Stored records
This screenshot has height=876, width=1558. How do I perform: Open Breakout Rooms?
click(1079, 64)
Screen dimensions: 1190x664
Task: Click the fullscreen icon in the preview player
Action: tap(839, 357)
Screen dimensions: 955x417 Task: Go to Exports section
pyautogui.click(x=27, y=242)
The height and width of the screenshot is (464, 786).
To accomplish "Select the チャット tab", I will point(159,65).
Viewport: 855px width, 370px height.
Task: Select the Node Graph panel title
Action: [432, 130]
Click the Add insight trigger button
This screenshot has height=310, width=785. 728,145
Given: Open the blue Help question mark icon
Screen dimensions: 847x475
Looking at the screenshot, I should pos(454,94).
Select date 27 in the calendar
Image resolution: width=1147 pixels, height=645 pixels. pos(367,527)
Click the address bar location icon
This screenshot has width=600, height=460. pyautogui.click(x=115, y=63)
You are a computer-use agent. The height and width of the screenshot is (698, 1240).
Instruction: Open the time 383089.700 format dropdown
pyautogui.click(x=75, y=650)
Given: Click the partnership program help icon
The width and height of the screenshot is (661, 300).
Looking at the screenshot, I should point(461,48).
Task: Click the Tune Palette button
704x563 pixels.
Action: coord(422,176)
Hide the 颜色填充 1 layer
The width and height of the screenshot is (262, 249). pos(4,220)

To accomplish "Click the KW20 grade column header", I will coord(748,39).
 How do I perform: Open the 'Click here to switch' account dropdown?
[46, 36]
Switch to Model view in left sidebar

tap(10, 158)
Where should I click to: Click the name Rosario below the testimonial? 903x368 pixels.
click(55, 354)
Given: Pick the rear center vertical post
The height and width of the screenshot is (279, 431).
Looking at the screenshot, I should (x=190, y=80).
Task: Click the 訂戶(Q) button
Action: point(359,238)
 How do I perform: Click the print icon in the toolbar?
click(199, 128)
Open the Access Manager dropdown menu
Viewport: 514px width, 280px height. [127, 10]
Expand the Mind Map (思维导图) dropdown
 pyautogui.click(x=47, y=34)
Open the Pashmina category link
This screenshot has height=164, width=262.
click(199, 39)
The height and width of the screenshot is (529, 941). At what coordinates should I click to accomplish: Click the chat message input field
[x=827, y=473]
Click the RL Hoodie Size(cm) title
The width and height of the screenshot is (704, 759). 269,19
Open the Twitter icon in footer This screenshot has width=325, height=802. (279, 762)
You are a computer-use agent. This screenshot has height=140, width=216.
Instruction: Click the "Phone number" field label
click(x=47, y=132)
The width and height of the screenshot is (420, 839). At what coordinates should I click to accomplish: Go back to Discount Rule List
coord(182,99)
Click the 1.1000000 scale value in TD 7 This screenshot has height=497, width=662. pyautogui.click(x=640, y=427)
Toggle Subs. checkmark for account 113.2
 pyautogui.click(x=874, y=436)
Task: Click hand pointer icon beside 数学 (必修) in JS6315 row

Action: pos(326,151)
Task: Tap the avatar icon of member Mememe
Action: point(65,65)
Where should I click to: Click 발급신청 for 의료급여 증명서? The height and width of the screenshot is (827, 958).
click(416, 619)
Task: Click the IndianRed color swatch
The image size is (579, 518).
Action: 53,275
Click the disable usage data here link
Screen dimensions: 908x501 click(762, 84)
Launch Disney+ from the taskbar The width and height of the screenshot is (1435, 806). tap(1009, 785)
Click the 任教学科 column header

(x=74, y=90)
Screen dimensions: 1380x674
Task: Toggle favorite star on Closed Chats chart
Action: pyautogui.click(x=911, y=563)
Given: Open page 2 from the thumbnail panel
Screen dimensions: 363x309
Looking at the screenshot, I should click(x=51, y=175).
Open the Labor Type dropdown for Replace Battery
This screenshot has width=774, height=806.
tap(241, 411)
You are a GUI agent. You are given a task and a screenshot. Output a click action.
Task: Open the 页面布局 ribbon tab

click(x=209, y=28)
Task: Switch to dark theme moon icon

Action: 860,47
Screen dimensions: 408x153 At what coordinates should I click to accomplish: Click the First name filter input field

» TASK TO CARRY OUT
Print out all the entries precisely as written.

» RESULT OF THE TASK
This screenshot has height=876, width=1558. How do I perform: Open Breakout Rooms?
click(1079, 64)
Screen dimensions: 1190x664
Task: Click the fullscreen icon in the preview player
Action: tap(839, 357)
Screen dimensions: 955x417 Task: Go to Exports section
pyautogui.click(x=27, y=242)
The height and width of the screenshot is (464, 786).
To accomplish "Select the チャット tab", I will point(159,65).
Viewport: 855px width, 370px height.
Task: Select the Node Graph panel title
Action: [432, 130]
Click the Add insight trigger button
This screenshot has height=310, width=785. 728,145
Given: Open the blue Help question mark icon
Screen dimensions: 847x475
Looking at the screenshot, I should pos(454,94).
Select date 27 in the calendar
Image resolution: width=1147 pixels, height=645 pixels. pos(367,527)
Click the address bar location icon
This screenshot has width=600, height=460. pyautogui.click(x=115, y=63)
You are a computer-use agent. The height and width of the screenshot is (698, 1240).
Instruction: Open the time 383089.700 format dropdown
pyautogui.click(x=75, y=650)
Given: Click the partnership program help icon
The width and height of the screenshot is (661, 300).
Looking at the screenshot, I should point(461,48).
Task: Click the Tune Palette button
704x563 pixels.
Action: coord(422,176)
Hide the 颜色填充 1 layer
The width and height of the screenshot is (262, 249). pos(4,220)

To accomplish "Click the KW20 grade column header", I will coord(748,39).
 How do I perform: Open the 'Click here to switch' account dropdown?
[46, 36]
Switch to Model view in left sidebar

tap(10, 158)
Where should I click to: Click the name Rosario below the testimonial? 903x368 pixels.
click(55, 354)
Given: Pick the rear center vertical post
The height and width of the screenshot is (279, 431).
Looking at the screenshot, I should (x=190, y=80).
Task: Click the 訂戶(Q) button
Action: point(359,238)
 How do I perform: Click the print icon in the toolbar?
click(199, 128)
Open the Access Manager dropdown menu
Viewport: 514px width, 280px height. [127, 10]
Expand the Mind Map (思维导图) dropdown
 pyautogui.click(x=47, y=34)
Open the Pashmina category link
This screenshot has height=164, width=262.
click(199, 39)
The height and width of the screenshot is (529, 941). At what coordinates should I click to accomplish: Click the chat message input field
[x=827, y=473]
Click the RL Hoodie Size(cm) title
The width and height of the screenshot is (704, 759). 269,19
Open the Twitter icon in footer This screenshot has width=325, height=802. (279, 762)
You are a computer-use agent. This screenshot has height=140, width=216.
Instruction: Click the "Phone number" field label
click(x=47, y=132)
The width and height of the screenshot is (420, 839). At what coordinates should I click to accomplish: Go back to Discount Rule List
coord(182,99)
Click the 1.1000000 scale value in TD 7 This screenshot has height=497, width=662. pyautogui.click(x=640, y=427)
Toggle Subs. checkmark for account 113.2
 pyautogui.click(x=874, y=436)
Task: Click hand pointer icon beside 数学 (必修) in JS6315 row

Action: pos(326,151)
Task: Tap the avatar icon of member Mememe
Action: point(65,65)
Where should I click to: Click 발급신청 for 의료급여 증명서? The height and width of the screenshot is (827, 958).
click(416, 619)
Task: Click the IndianRed color swatch
The image size is (579, 518).
Action: 53,275
Click the disable usage data here link
Screen dimensions: 908x501 click(762, 84)
Launch Disney+ from the taskbar The width and height of the screenshot is (1435, 806). tap(1009, 785)
Click the 任教学科 column header

(x=74, y=90)
Screen dimensions: 1380x674
Task: Toggle favorite star on Closed Chats chart
Action: pyautogui.click(x=911, y=563)
Given: Open page 2 from the thumbnail panel
Screen dimensions: 363x309
Looking at the screenshot, I should click(x=51, y=175).
Open the Labor Type dropdown for Replace Battery
This screenshot has width=774, height=806.
tap(241, 411)
You are a GUI agent. You are given a task and a screenshot. Output a click action.
Task: Open the 页面布局 ribbon tab

click(x=209, y=28)
Task: Switch to dark theme moon icon

Action: 860,47
Screen dimensions: 408x153 At what coordinates should I click to accomplish: Click the First name filter input field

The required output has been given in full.